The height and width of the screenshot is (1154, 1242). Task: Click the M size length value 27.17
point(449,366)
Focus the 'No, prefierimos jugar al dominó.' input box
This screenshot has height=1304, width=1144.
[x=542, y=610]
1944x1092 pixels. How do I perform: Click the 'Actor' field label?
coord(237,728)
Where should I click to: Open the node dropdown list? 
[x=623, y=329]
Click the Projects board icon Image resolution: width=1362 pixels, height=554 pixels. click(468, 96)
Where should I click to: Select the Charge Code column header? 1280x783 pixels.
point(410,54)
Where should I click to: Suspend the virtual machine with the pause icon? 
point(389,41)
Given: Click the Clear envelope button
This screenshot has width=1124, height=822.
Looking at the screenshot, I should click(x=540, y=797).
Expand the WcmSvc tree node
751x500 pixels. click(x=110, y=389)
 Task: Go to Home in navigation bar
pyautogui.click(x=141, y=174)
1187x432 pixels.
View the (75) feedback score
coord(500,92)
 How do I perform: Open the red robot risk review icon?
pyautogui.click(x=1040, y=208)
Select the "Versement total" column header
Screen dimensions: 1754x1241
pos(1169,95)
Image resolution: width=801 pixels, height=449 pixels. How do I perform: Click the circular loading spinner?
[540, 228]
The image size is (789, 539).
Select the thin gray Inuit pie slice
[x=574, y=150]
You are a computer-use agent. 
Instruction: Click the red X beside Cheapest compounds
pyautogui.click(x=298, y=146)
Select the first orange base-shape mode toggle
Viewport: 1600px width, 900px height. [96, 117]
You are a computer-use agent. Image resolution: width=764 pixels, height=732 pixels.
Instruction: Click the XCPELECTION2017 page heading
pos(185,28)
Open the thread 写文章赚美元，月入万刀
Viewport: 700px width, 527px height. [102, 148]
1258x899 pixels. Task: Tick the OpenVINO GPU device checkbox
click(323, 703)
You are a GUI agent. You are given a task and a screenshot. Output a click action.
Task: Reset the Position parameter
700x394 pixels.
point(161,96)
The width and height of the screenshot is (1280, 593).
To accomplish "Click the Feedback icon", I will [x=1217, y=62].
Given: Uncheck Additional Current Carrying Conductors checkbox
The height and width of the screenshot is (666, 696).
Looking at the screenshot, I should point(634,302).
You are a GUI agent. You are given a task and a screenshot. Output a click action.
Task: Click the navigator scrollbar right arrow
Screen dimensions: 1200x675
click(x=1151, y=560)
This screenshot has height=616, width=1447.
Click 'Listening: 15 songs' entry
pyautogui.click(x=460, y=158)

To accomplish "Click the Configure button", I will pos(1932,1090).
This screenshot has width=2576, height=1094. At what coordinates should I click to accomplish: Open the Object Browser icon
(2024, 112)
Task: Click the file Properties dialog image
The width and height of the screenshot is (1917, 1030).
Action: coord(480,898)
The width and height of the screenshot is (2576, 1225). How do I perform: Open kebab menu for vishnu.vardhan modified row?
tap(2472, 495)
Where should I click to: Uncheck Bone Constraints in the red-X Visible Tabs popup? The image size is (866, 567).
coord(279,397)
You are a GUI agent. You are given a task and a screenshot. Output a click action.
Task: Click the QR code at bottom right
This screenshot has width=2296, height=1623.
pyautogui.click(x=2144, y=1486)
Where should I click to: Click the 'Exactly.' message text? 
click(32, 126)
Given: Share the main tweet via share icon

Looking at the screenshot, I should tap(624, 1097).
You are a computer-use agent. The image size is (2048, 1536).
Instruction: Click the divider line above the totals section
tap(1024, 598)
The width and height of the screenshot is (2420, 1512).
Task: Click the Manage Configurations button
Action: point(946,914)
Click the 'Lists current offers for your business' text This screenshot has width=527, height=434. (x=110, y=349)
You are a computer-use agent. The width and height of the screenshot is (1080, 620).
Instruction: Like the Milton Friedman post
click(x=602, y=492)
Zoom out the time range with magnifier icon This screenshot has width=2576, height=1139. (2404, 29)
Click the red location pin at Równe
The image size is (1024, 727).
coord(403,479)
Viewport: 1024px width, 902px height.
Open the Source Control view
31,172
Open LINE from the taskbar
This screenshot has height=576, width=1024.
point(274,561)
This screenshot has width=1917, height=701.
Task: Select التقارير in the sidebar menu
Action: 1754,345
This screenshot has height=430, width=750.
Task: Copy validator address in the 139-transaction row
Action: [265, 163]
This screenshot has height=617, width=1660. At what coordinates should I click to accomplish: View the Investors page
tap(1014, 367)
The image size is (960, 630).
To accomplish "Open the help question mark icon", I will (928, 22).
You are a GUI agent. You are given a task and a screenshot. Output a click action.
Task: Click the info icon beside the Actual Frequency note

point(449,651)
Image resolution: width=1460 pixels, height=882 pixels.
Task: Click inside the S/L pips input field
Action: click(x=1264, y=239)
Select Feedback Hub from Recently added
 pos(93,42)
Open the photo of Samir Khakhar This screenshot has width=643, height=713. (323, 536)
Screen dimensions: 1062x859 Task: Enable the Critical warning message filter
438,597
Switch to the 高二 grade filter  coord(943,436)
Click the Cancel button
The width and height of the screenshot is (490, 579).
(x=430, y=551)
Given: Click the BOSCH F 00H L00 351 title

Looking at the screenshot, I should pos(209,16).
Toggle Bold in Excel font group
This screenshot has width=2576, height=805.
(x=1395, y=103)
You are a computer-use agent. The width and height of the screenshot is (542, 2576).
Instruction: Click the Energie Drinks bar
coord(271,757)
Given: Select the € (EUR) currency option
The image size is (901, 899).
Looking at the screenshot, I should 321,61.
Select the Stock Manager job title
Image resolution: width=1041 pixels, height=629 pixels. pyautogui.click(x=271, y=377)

----------

▶ [Exercise aim]
Revise all the records above, changing every instance of "Where should I click to" to "Where do I click to" and leaving everything else unchanged.

▶ [Response to the task]
The height and width of the screenshot is (1154, 1242). Task: Click the M size length value 27.17
point(449,366)
Focus the 'No, prefierimos jugar al dominó.' input box
This screenshot has height=1304, width=1144.
[x=542, y=610]
1944x1092 pixels. How do I perform: Click the 'Actor' field label?
coord(237,728)
Where do I click to: Open the node dropdown list? 
[x=623, y=329]
Click the Projects board icon Image resolution: width=1362 pixels, height=554 pixels. click(468, 96)
Where do I click to: Select the Charge Code column header? 1280x783 pixels.
point(410,54)
Where do I click to: Suspend the virtual machine with the pause icon? 
point(389,41)
Given: Click the Clear envelope button
This screenshot has width=1124, height=822.
Looking at the screenshot, I should click(x=540, y=797).
Expand the WcmSvc tree node
751x500 pixels. click(x=110, y=389)
 Task: Go to Home in navigation bar
pyautogui.click(x=141, y=174)
1187x432 pixels.
View the (75) feedback score
coord(500,92)
 How do I perform: Open the red robot risk review icon?
pyautogui.click(x=1040, y=208)
Select the "Versement total" column header
Screen dimensions: 1754x1241
pos(1169,95)
Image resolution: width=801 pixels, height=449 pixels. How do I perform: Click the circular loading spinner?
[540, 228]
The image size is (789, 539).
Select the thin gray Inuit pie slice
[x=574, y=150]
You are a computer-use agent. 
Instruction: Click the red X beside Cheapest compounds
pyautogui.click(x=298, y=146)
Select the first orange base-shape mode toggle
Viewport: 1600px width, 900px height. [96, 117]
You are a computer-use agent. Image resolution: width=764 pixels, height=732 pixels.
Instruction: Click the XCPELECTION2017 page heading
pos(185,28)
Open the thread 写文章赚美元，月入万刀
Viewport: 700px width, 527px height. [102, 148]
1258x899 pixels. Task: Tick the OpenVINO GPU device checkbox
click(323, 703)
You are a GUI agent. You are given a task and a screenshot. Output a click action.
Task: Reset the Position parameter
700x394 pixels.
point(161,96)
The width and height of the screenshot is (1280, 593).
To accomplish "Click the Feedback icon", I will [x=1217, y=62].
Given: Uncheck Additional Current Carrying Conductors checkbox
The height and width of the screenshot is (666, 696).
Looking at the screenshot, I should point(634,302).
You are a GUI agent. You are given a task and a screenshot. Output a click action.
Task: Click the navigator scrollbar right arrow
Screen dimensions: 1200x675
click(x=1151, y=560)
This screenshot has height=616, width=1447.
Click 'Listening: 15 songs' entry
pyautogui.click(x=460, y=158)

To accomplish "Click the Configure button", I will pos(1932,1090).
This screenshot has width=2576, height=1094. At what coordinates should I click to accomplish: Open the Object Browser icon
(2024, 112)
Task: Click the file Properties dialog image
The width and height of the screenshot is (1917, 1030).
Action: coord(480,898)
The width and height of the screenshot is (2576, 1225). How do I perform: Open kebab menu for vishnu.vardhan modified row?
tap(2472, 495)
Where do I click to: Uncheck Bone Constraints in the red-X Visible Tabs popup? The image size is (866, 567).
coord(279,397)
You are a GUI agent. You are given a task and a screenshot. Output a click action.
Task: Click the QR code at bottom right
This screenshot has width=2296, height=1623.
pyautogui.click(x=2144, y=1486)
Where do I click to: Click the 'Exactly.' message text? 
click(32, 126)
Given: Share the main tweet via share icon

Looking at the screenshot, I should tap(624, 1097).
You are a computer-use agent. The image size is (2048, 1536).
Instruction: Click the divider line above the totals section
tap(1024, 598)
The width and height of the screenshot is (2420, 1512).
Task: Click the Manage Configurations button
Action: point(946,914)
Click the 'Lists current offers for your business' text This screenshot has width=527, height=434. (x=110, y=349)
You are a computer-use agent. The width and height of the screenshot is (1080, 620).
Instruction: Like the Milton Friedman post
click(x=602, y=492)
Zoom out the time range with magnifier icon This screenshot has width=2576, height=1139. (2404, 29)
Click the red location pin at Równe
The image size is (1024, 727).
coord(403,479)
Viewport: 1024px width, 902px height.
Open the Source Control view
31,172
Open LINE from the taskbar
This screenshot has height=576, width=1024.
point(274,561)
This screenshot has width=1917, height=701.
Task: Select التقارير in the sidebar menu
Action: 1754,345
This screenshot has height=430, width=750.
Task: Copy validator address in the 139-transaction row
Action: [265, 163]
This screenshot has height=617, width=1660. At what coordinates should I click to accomplish: View the Investors page
tap(1014, 367)
The image size is (960, 630).
To accomplish "Open the help question mark icon", I will (928, 22).
You are a GUI agent. You are given a task and a screenshot. Output a click action.
Task: Click the info icon beside the Actual Frequency note

point(449,651)
Image resolution: width=1460 pixels, height=882 pixels.
Task: Click inside the S/L pips input field
Action: click(x=1264, y=239)
Select Feedback Hub from Recently added
 pos(93,42)
Open the photo of Samir Khakhar This screenshot has width=643, height=713. (323, 536)
Screen dimensions: 1062x859 Task: Enable the Critical warning message filter
438,597
Switch to the 高二 grade filter  coord(943,436)
Click the Cancel button
The width and height of the screenshot is (490, 579).
(x=430, y=551)
Given: Click the BOSCH F 00H L00 351 title

Looking at the screenshot, I should pos(209,16).
Toggle Bold in Excel font group
This screenshot has width=2576, height=805.
(x=1395, y=103)
You are a computer-use agent. The width and height of the screenshot is (542, 2576).
Instruction: Click the Energie Drinks bar
coord(271,757)
Given: Select the € (EUR) currency option
The image size is (901, 899).
Looking at the screenshot, I should 321,61.
Select the Stock Manager job title
Image resolution: width=1041 pixels, height=629 pixels. pyautogui.click(x=271, y=377)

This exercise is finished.